She’s back! I have been writing about scams related to Mavis Wanczyk for five years but recently I have received many emails from Scamicide readers telling me about various new incarnations of a variety of scams that share the same hook which is that Mavis Wanczyk is giving money away to lucky people. Many of you may not remember the name of Mavis Wanczyk, but she was the lucky winner of a 758 million dollar Powerball drawing in 2017. Not long after she claimed her prize, a scam started appearing in which many people received emails with the message line referring to the Mavis Wanczyk Cash Grant. The email indicated that you were chosen to receive a large cash grant from Mavis Wanczyk. All the lucky strangers receiving the emails had to do was provide personal information in order to qualify for the grant. In addition, phony social media accounts on Twitter, Facebook and Instagram were also set up in Ms. Wanczyk’s name through which people were contacted with the same phony offer of free money informing them that in order to qualify for the grant they merely needed to provide personal information.
Phony Mavis Wanczyk Instagram accounts continue to pop up. As quick as Instagram and other social media platforms learn about them and take them down another one pops up. Recently a Scamicide reader noted that the scam is on Tik Tok as mavislwanczzyk83356.
Another version of the Mavis Wanczyk lottery scam that victimized a Scamicide reader started with a text message purportedly from Mavis Wanczyk informing the targeted victim that she would give $15,000 to the targeted victim. All the victim had to do was pay some fees. After paying $3,786.68 through untraceable Bitcoin cryptocurrency, the victim still had not received anything who was then prompted to send an additional $300 for expedited delivery of his check. After paying that amount, the scammers still had not sent anything, but did demand access to the victim’s Facebook account. Finally, the greedy scammers even threatened to turn in the victim to the FBI unless they were paid $500. It does take quite a bit of gall for criminals to threaten victims with reporting them to law enforcement, but gall does not appear to be in short supply when it comes to scammers.

GIVEN INSTRUCTION = Retype the stretch of the Mavis Wanczyk scam article from "Another version of" through "comes to scammers.".

EXTRACTED INFORMATION =
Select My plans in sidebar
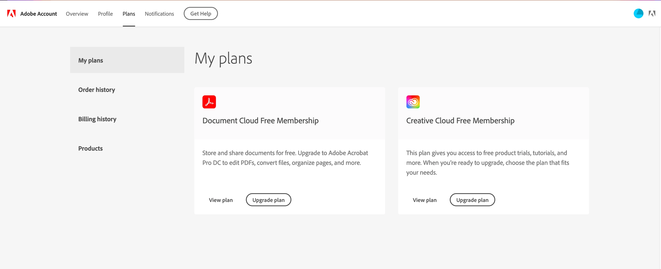Image resolution: width=661 pixels, height=269 pixels. coord(91,60)
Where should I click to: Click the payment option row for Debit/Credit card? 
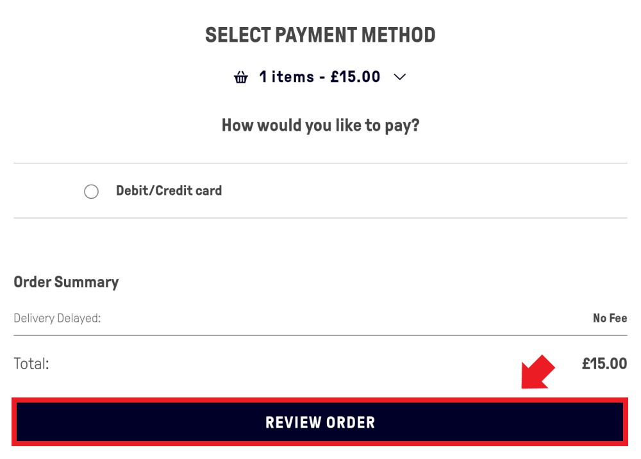(321, 190)
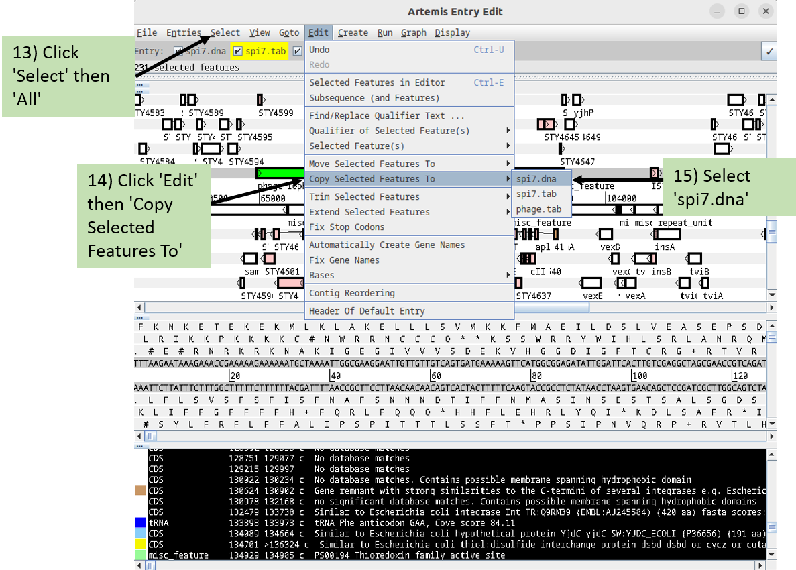
Task: Click the vexD feature box
Action: [x=605, y=234]
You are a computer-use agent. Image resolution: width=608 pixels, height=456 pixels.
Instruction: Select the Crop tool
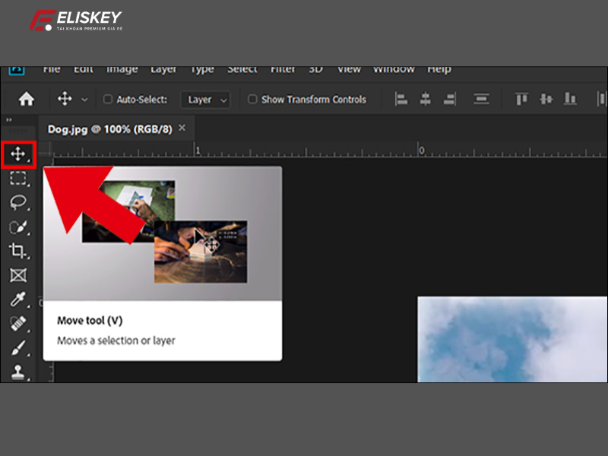[x=18, y=252]
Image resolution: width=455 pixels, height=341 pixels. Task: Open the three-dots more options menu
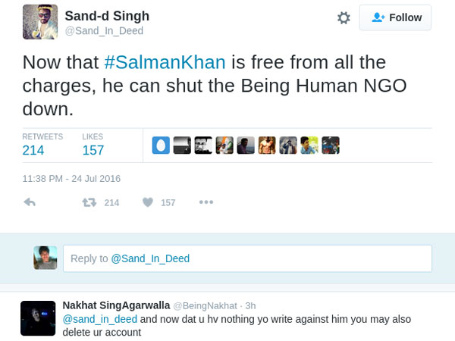point(206,202)
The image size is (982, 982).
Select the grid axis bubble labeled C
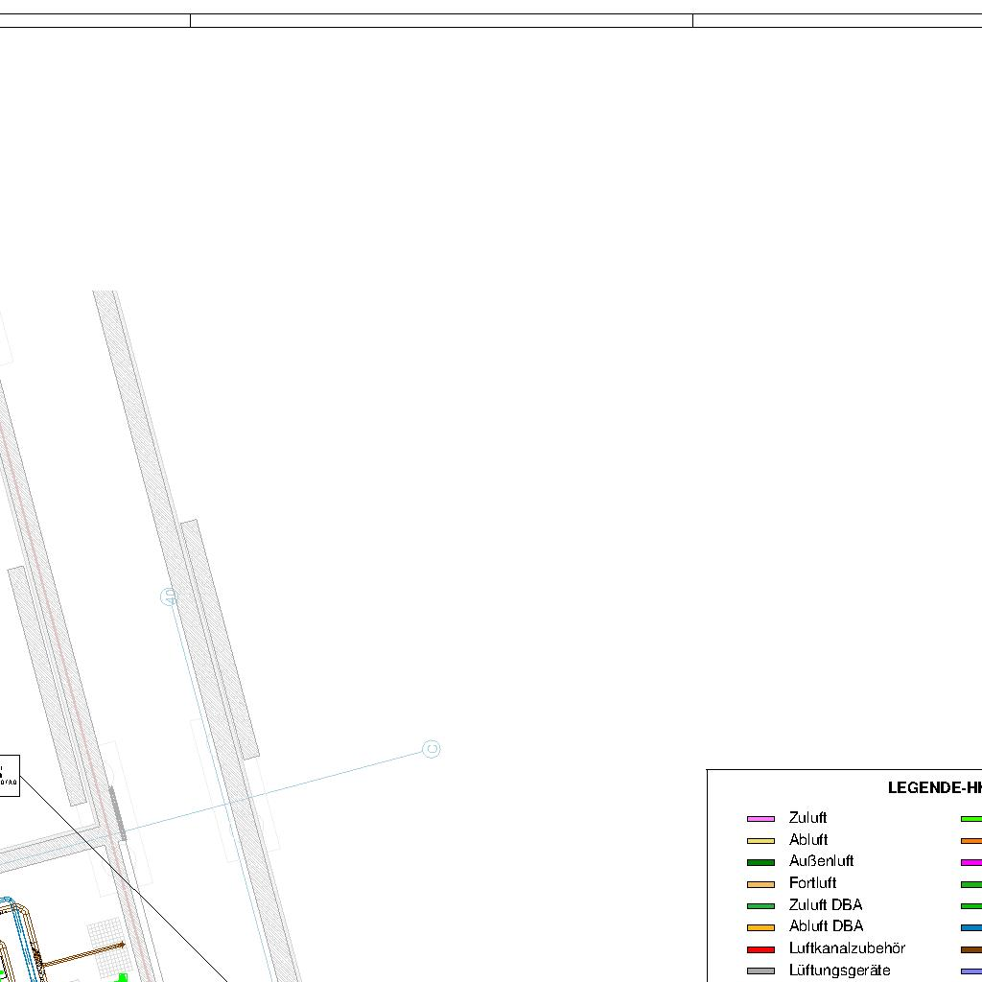(432, 749)
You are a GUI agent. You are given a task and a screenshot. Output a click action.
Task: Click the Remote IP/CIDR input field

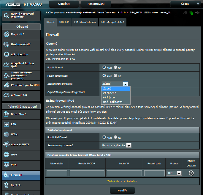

ANSWER IN FULL =
Another version of the Mavis Wanczyk lottery scam that victimized a Scamicide reader started with a text message purportedly from Mavis Wanczyk informing the targeted victim that she would give $15,000 to the targeted victim. All the victim had to do was pay some fees. After paying $3,786.68 through untraceable Bitcoin cryptocurrency, the victim still had not received anything who was then prompted to send an additional $300 for expedited delivery of his check. After paying that amount, the scammers still had not sent anything, but did demand access to the victim’s Facebook account. Finally, the greedy scammers even threatened to turn in the victim to the FBI unless they were paid $500. It does take quite a bit of gall for criminals to threaten victims with reporting them to law enforcement, but gall does not appear to be in short supply when it comes to scammers.